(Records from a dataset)
# # # # # # #
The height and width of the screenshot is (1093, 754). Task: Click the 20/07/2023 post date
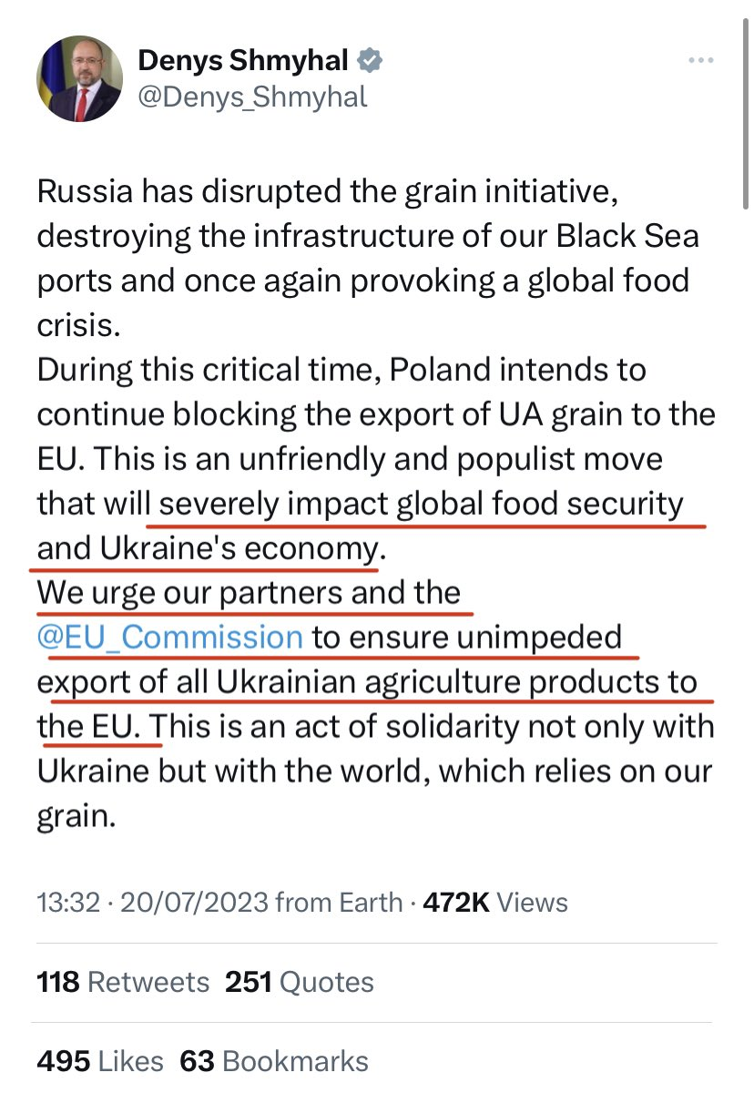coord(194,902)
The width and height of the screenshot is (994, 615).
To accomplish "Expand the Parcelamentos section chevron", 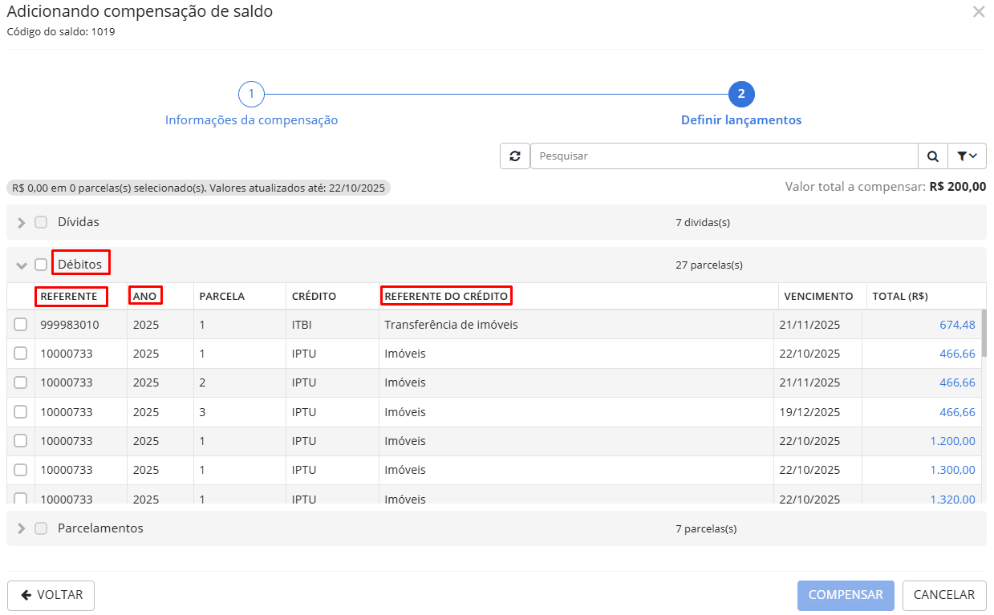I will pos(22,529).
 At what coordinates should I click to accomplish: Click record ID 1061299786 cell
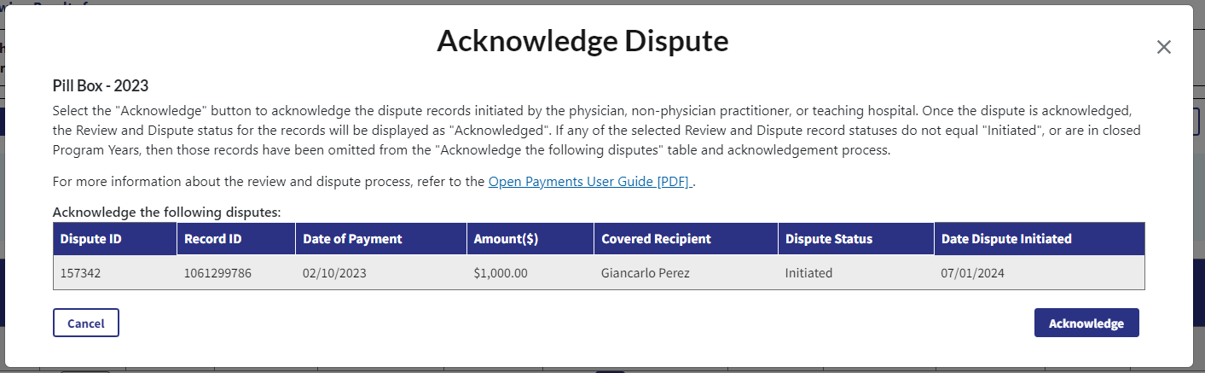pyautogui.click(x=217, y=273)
# # # # # # #
**Work to complete**
Start with the line holding "At what coordinates" and repeat exactly every line through the final line of the records above, but no pictures and nothing more.

**Response box**
 At what coordinates should I click to accomplish: Click record ID 1061299786 cell
pyautogui.click(x=217, y=273)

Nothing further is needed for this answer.